Create Azure Machine Learning datasets

APPLIES TO: Python SDK azureml v1

In this article, you learn how to create Azure Machine Learning datasets to access data for your local or remote experiments with the Azure Machine Learning Python SDK. For more information about how datasets fit in Azure Machine Learning's overall data access workflow, visit the Securely access data article.

When you create a dataset, you create a reference to the data source location, along with a copy of its metadata. Because the data remains in its existing location, you incur no extra storage cost, and you don't risk the integrity of your data sources. Additionally, datasets are lazily evaluated, which helps improve workflow performance speeds. You can create datasets from datastores and public URLs.

With Azure Machine Learning datasets, you can:

  • Keep a single copy of data in your storage, referenced by datasets

  • Seamlessly access data during model training without worrying about connection strings or data paths. For more information about dataset training, visit Learn more about how to train with datasets

  • Share data and collaborate with other users

Important

Items in this article marked as "preview" are currently in public preview. The preview version is provided without a service level agreement, and it's not recommended for production workloads. Certain features might not be supported or might have constrained capabilities. For more information, see Supplemental Terms of Use for Azure Previews.

Prerequisites

To create and work with datasets, you need:

Note

Some dataset classes have dependencies on the azureml-dataprep package, which is only compatible with 64-bit Python. If you develop on Linux, these classes rely on .NET Core 2.1, and only specific distributions support them. For more information about the supported distros, read the .NET Core 2.1 column in the Install .NET on Linux article.

Important

While the package may work on older versions of Linux distros, we do not recommend use of a distro that is out of mainstream support. Distros that are out of mainstream support may have security vulnerabilities, because they do not receive the latest updates. We recommend using the latest supported version of your distro that is compatible with .

Compute size guidance

When you create a dataset, review your compute processing power and the size of your data in memory. The size of your data in storage isn't the same as the size of data in a dataframe. For example, data in CSV files can expand up to 10 times in a dataframe, so a 1-GB CSV file can become 10 GB in a dataframe.

Compressed data can expand further. Twenty GB of relatively sparse data stored in a compressed parquet format can expand to ~800 GB in memory. Since Parquet files store data in a columnar format, if you only need half of the columns, then you only need to load ~400 GB in memory.

For more information, visit Learn more about optimizing data processing in Azure Machine Learning.

Dataset types

There are two dataset types, based on how users consume datasets in training: FileDatasets and TabularDatasets. Azure Machine Learning training workflows that involve estimators, AutoML, hyperDrive, and pipelines can use both types.

FileDataset

A FileDataset references single or multiple files in your datastores or public URLs. If your data is already cleaned, and ready to use in training experiments, you can download or mount the files to your compute as a FileDataset object.

(ENTRIES SHOWN):
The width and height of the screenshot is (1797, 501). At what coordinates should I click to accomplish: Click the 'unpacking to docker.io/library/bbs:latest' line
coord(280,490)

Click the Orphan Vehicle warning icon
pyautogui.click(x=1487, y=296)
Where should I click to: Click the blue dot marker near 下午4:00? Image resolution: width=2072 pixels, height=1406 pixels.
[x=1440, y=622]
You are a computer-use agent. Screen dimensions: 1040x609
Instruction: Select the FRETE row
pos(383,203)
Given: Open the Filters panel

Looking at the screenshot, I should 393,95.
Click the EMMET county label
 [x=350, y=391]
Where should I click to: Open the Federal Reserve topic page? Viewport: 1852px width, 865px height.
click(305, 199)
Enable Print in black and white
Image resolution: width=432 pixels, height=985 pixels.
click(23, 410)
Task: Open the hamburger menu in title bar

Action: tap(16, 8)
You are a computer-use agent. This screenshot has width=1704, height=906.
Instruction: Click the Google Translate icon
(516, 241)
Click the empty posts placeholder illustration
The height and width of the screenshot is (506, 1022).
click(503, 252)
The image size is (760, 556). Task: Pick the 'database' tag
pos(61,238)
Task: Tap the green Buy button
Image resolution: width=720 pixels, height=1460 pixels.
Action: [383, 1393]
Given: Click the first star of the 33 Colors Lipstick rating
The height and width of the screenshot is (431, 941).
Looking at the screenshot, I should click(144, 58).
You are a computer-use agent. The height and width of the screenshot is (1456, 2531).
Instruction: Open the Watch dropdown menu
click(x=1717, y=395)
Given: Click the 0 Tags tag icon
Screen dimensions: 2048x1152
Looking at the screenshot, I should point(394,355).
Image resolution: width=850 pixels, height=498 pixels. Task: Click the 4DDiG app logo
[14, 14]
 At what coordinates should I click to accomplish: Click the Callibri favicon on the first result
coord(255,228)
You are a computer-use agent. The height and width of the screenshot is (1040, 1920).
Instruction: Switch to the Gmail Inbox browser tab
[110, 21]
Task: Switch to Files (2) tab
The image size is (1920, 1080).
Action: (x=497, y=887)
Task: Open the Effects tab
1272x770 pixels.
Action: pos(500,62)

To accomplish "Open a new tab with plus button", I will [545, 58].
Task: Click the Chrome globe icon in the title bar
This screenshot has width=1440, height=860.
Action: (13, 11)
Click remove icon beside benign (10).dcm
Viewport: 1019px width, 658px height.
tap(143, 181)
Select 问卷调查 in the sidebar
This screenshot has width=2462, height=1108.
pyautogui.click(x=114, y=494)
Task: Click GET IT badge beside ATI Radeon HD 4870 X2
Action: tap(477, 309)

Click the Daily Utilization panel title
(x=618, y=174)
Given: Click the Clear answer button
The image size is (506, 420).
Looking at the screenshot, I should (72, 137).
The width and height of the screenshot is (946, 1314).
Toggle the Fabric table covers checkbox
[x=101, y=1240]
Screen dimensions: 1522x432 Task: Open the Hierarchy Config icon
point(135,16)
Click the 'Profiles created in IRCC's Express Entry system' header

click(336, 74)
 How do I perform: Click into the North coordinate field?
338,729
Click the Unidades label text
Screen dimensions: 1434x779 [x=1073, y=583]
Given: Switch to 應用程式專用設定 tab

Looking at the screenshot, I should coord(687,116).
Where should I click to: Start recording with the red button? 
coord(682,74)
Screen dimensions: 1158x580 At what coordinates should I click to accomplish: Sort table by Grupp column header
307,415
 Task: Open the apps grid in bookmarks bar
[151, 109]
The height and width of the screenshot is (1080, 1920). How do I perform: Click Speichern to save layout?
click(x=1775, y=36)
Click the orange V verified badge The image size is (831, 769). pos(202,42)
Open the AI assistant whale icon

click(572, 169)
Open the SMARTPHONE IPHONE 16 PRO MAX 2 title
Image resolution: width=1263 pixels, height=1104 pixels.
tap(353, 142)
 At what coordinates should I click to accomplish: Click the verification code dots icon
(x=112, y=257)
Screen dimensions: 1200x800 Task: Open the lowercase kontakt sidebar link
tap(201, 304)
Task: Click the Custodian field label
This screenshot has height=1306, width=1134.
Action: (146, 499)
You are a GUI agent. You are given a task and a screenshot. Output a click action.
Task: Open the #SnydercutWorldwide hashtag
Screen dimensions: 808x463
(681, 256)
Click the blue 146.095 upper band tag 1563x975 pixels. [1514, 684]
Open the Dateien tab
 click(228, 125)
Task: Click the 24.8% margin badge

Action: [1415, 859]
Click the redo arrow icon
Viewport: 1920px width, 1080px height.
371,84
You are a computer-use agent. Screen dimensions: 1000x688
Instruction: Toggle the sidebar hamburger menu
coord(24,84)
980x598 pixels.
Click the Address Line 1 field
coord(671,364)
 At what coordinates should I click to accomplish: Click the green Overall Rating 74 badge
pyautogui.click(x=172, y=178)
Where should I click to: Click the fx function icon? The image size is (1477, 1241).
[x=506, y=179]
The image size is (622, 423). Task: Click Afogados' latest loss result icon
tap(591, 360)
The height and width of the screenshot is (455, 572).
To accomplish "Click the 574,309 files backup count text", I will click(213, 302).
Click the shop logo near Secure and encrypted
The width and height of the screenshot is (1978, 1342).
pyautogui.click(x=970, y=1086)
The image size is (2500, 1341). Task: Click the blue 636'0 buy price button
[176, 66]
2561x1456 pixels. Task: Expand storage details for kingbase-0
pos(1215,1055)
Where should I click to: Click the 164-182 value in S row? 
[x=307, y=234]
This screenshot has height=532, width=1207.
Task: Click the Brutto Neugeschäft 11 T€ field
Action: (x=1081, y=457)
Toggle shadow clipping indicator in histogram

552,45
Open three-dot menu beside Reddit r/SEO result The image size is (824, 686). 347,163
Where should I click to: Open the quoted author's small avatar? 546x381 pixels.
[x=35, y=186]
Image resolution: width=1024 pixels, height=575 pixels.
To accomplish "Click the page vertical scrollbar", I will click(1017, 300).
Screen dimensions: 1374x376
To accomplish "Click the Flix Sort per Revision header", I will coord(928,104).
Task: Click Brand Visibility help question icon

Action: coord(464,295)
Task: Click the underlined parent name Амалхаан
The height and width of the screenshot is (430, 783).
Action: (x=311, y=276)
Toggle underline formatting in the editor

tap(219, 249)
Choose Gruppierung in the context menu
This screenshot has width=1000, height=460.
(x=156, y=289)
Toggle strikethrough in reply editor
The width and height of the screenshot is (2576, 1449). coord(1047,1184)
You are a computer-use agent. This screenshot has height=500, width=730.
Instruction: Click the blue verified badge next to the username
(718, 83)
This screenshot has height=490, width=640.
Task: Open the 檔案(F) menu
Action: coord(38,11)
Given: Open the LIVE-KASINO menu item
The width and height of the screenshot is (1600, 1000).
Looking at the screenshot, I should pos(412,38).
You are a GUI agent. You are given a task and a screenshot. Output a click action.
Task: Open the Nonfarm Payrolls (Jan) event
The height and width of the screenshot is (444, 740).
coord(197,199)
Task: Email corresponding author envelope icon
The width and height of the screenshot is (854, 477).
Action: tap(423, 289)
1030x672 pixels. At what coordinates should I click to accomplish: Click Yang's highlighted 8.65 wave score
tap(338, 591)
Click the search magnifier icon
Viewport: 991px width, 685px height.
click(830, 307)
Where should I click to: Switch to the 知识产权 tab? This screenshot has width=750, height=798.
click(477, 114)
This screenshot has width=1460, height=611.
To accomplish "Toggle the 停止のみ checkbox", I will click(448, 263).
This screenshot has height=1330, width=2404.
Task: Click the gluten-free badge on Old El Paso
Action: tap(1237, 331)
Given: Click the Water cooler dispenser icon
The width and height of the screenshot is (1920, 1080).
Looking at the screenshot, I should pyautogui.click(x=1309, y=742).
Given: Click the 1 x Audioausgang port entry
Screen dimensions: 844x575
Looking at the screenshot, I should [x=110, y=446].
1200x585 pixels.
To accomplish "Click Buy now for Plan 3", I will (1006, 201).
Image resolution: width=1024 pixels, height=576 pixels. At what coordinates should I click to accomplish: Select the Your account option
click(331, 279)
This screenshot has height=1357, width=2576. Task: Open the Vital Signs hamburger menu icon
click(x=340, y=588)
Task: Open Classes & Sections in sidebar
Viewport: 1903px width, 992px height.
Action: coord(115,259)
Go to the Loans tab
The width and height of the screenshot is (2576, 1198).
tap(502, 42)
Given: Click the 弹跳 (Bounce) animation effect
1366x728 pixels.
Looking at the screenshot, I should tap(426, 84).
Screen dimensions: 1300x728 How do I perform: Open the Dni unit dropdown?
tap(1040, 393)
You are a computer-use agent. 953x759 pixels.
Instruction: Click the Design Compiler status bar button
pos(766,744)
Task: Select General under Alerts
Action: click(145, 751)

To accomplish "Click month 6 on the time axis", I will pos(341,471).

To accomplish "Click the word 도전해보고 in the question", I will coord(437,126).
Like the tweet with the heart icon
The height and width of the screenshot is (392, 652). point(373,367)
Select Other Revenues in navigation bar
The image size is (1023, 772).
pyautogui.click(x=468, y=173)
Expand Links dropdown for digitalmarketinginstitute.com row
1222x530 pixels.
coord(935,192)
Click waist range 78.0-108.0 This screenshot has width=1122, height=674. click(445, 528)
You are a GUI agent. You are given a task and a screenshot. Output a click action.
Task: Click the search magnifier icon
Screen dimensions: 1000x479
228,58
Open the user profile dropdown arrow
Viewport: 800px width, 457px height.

(WRITTEN PROBLEM):
According to the article on creating Azure Machine Learning datasets, how large can a 1-GB CSV file become once it is loaded into a dataframe?

(ANSWER TO THE TASK):
It can become 10 GB in a dataframe.